Becoming a Resident
At some point in our lives many of us will require the support offered by the care sector, this may be in the form of home care, day care, respite or a combination of these, prior to making a more long term decision. We understand that the prospect of going into residential care can be a very daunting thought and we recommend that as well as offering the type of care you require, the home you choose should also provide the additional services you need in an environment that’s right for you.
Finding the right care home can take some time. When you have made the decision to move to a care home, there are a number of things to consider that will help you to make the right choice.
As well as understanding the funding options available and what assistance you are eligible for, you also need to ensure that the homes you consider are able to provide the level of support and care that you require.
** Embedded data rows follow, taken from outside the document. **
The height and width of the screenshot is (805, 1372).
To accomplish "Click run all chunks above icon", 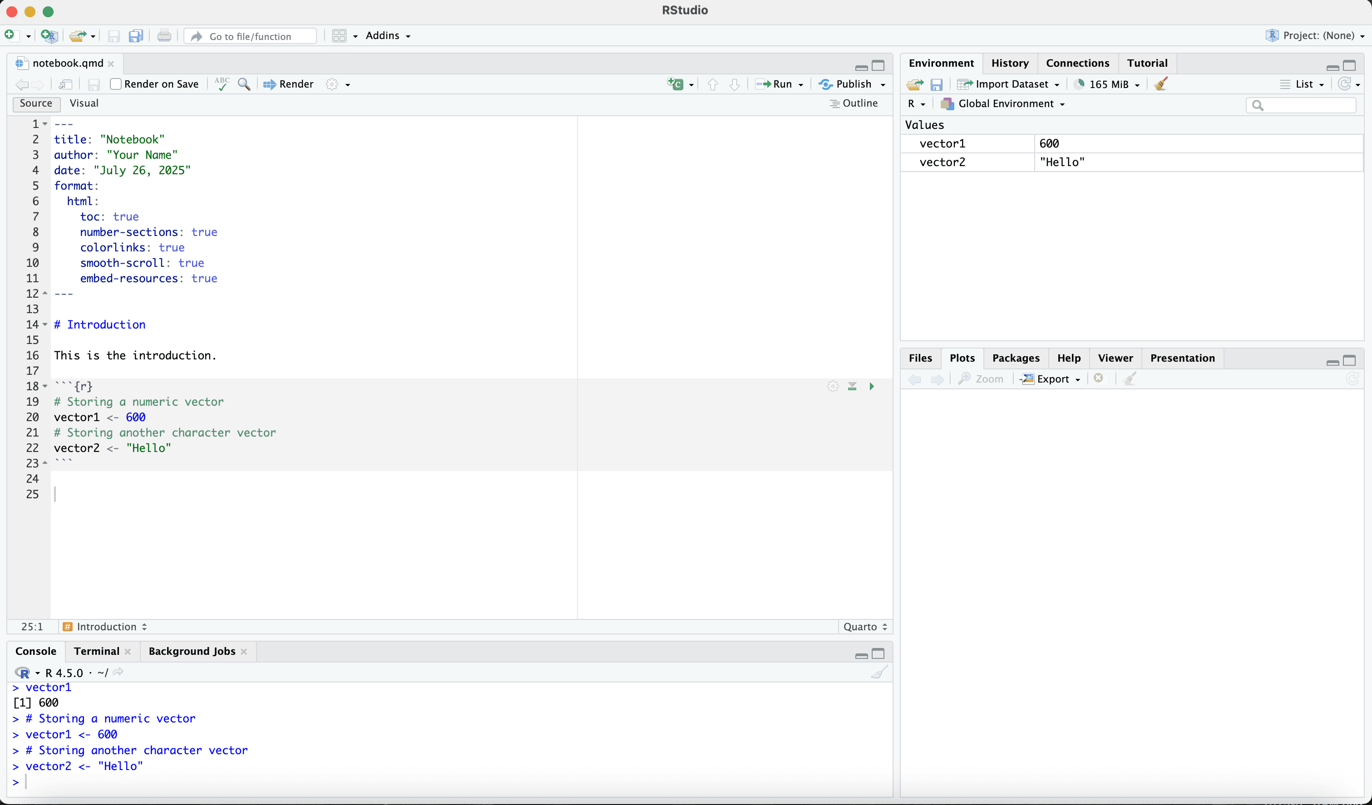I will pyautogui.click(x=852, y=386).
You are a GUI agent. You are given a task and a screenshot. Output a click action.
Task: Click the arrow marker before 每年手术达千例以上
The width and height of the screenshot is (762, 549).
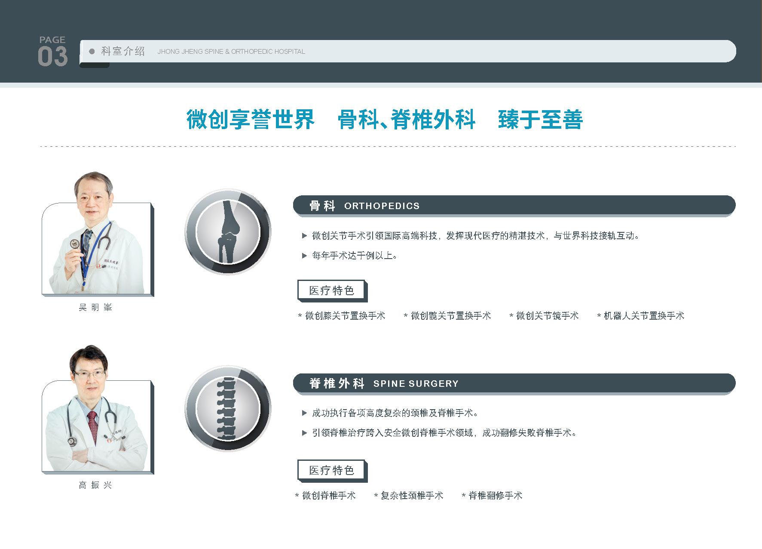click(304, 255)
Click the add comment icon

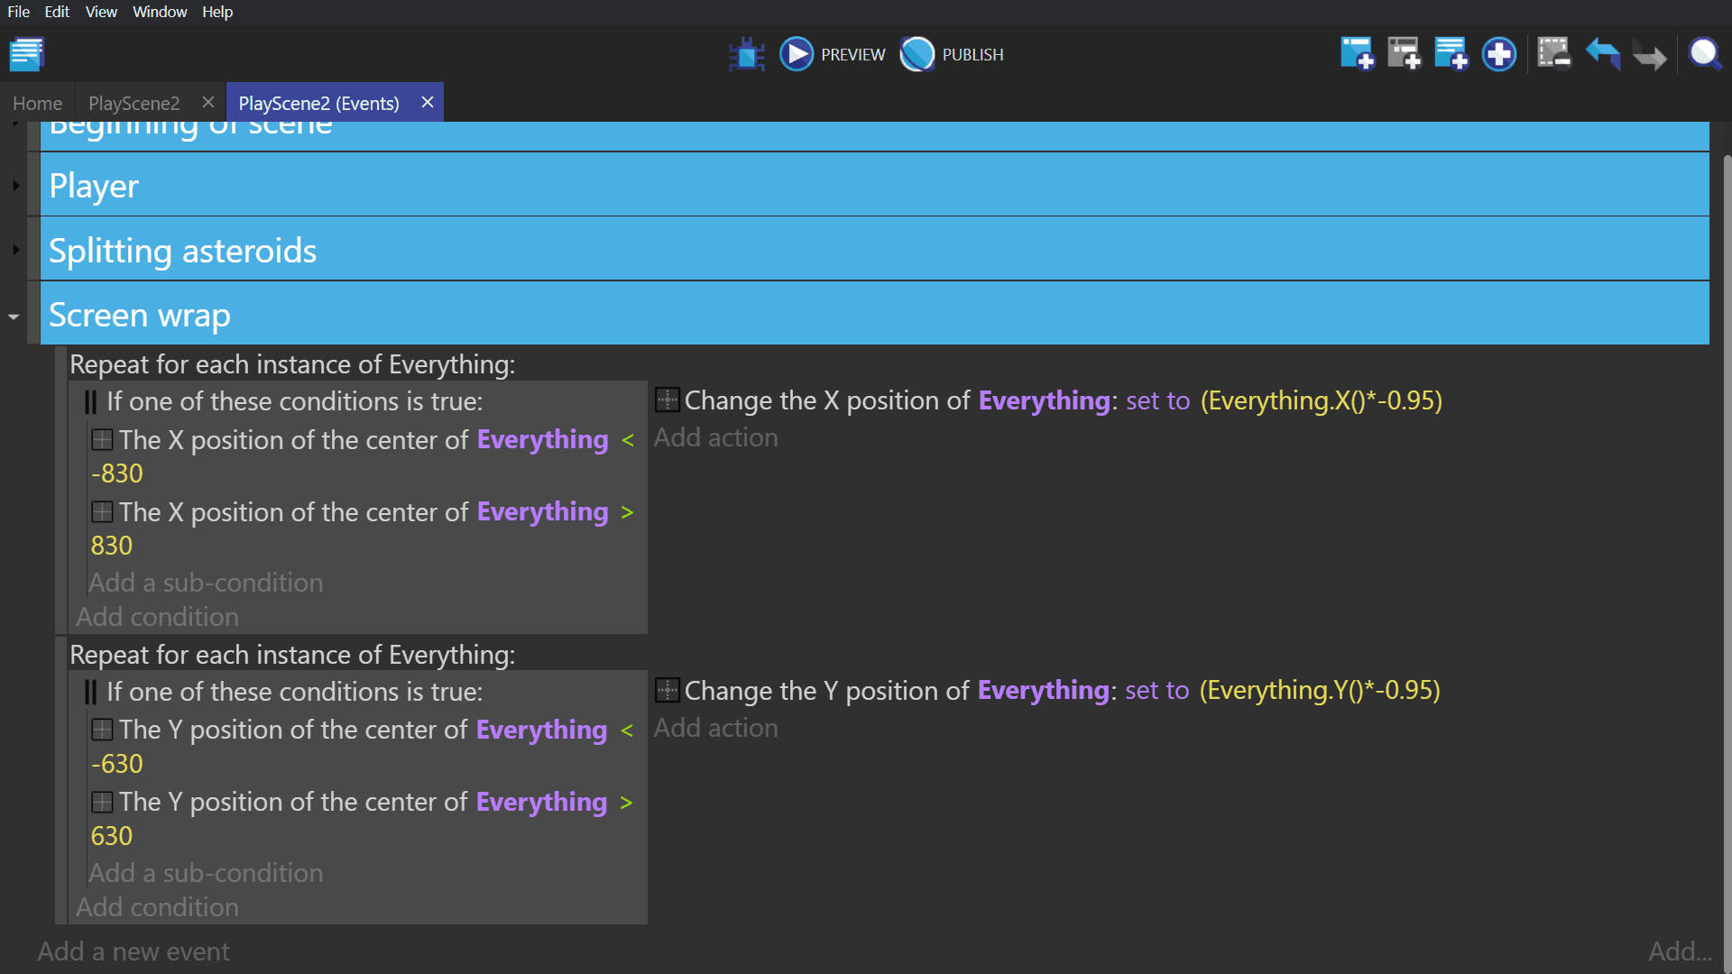(x=1451, y=54)
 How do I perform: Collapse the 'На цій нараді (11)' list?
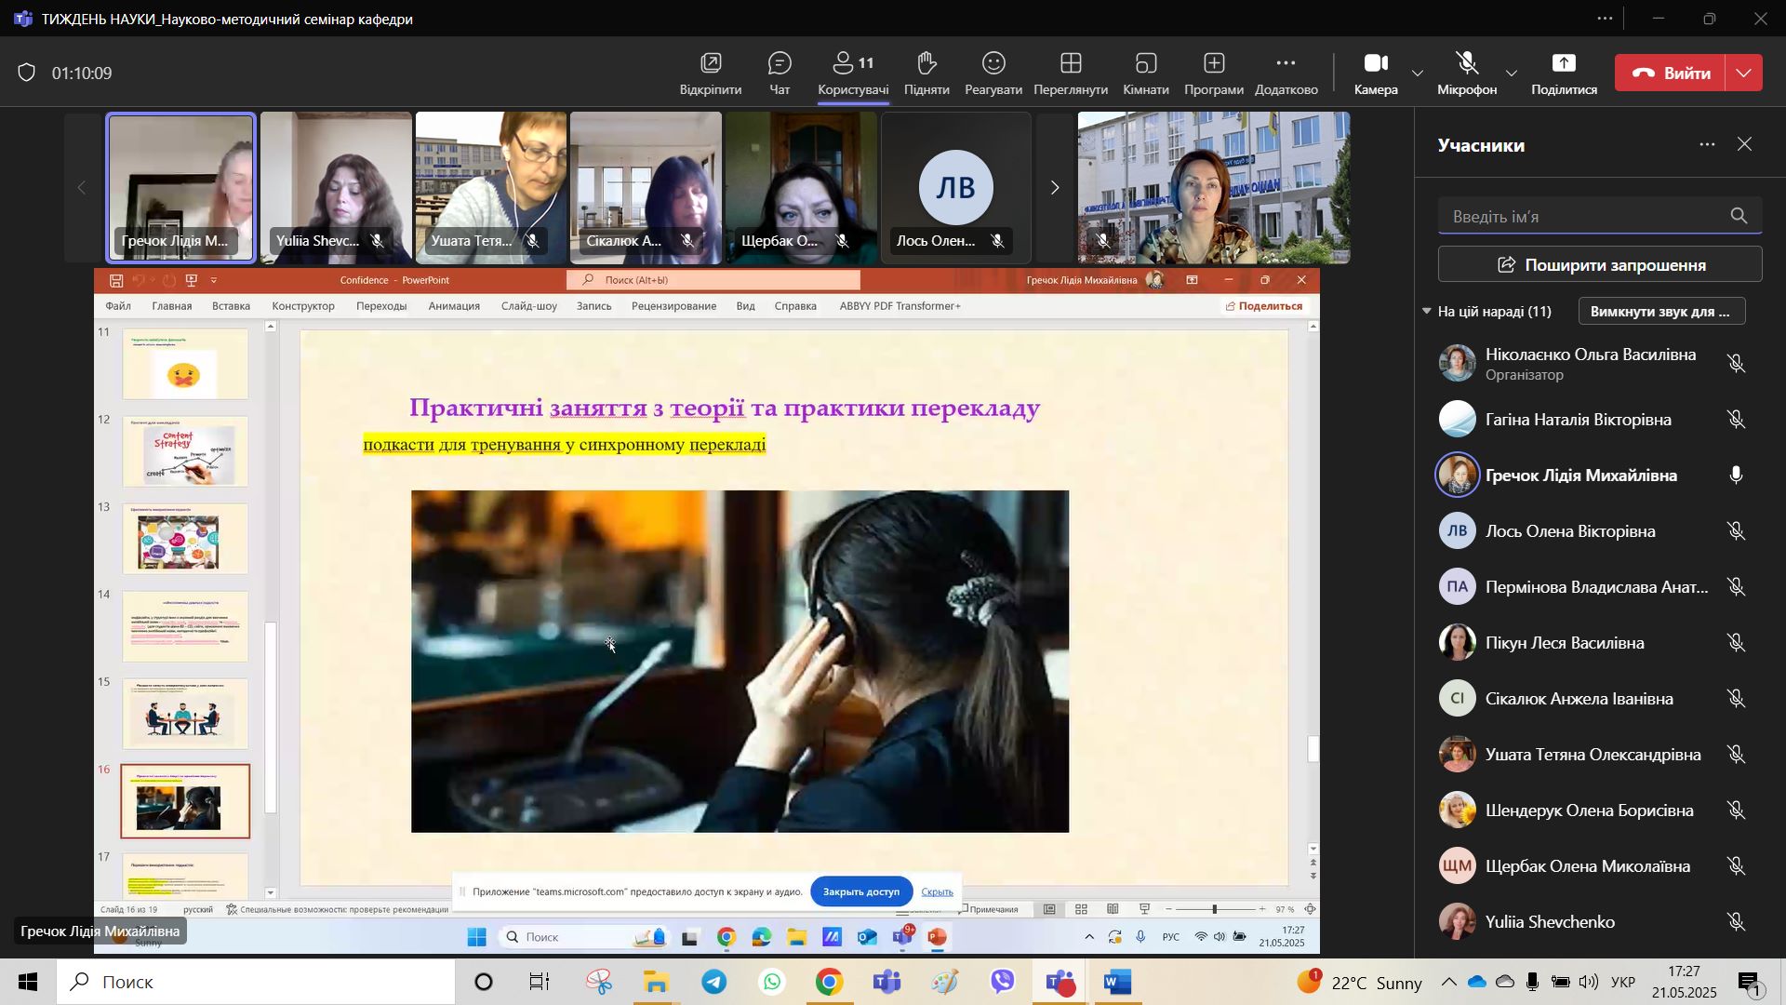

You should visit a number of care homes to make sure that they meet your current and possible future needs. Most care homes have an “Open Door” policy and will welcome you to visit any time. However, it is important to meet the homes manager so it is best to contact the home in advance and make an appointment.
Make sure that you spend plenty of time looking around and talking to the person in charge, as well as other staff and residents. Don’t be afraid to ask questions.
Checklist for choosing a care home
Moving in to a care home can be a daunting prospect for any new resident and their family. We aim to make moving in a carefully planned and smooth process for everyone.
We offer both day care and respite care to help with the transition of moving permanently into one of our care homes. Wherever possible we will encourage you to come and spend a day/week-end/week etc with us prior to deciding on such a big move.
Prior to your admission we will visit you in your home or hospital to discuss your needs and requirements and to fully assess whether or not we are able to meet your current and future needs.
On admission we try to if possible, for you to be greeted by a member of staff whom you have met during the assessment process. You will then be shown to your room (if this is what you choose) by the Manager, Duty Officer or known member of staff.
Every effort will be made to make you feel at home and to be made welcome on arrival and to make the transitional period as smooth as possible. You will be given as much information as possible in order for this to happen and any worries or concerns that you may have will be discussed.
You will receive a copy of our complaints procedure along with any other relevant information that you will not have received with our brochure, such as the routines of the home for example mealtimes, bathing and activities.
If help is required with the unpacking of luggage and arranging your room this will be given in a sensitive manner by a member of staff.
Your General Practitioner will be informed of your admission and hopefully if your General Practitioner is in the same area you will be able to keep the same one.
A trial period will commence on admission for both you and the home to ensure that all parties are sure that it is the home for them and that all needs can be met.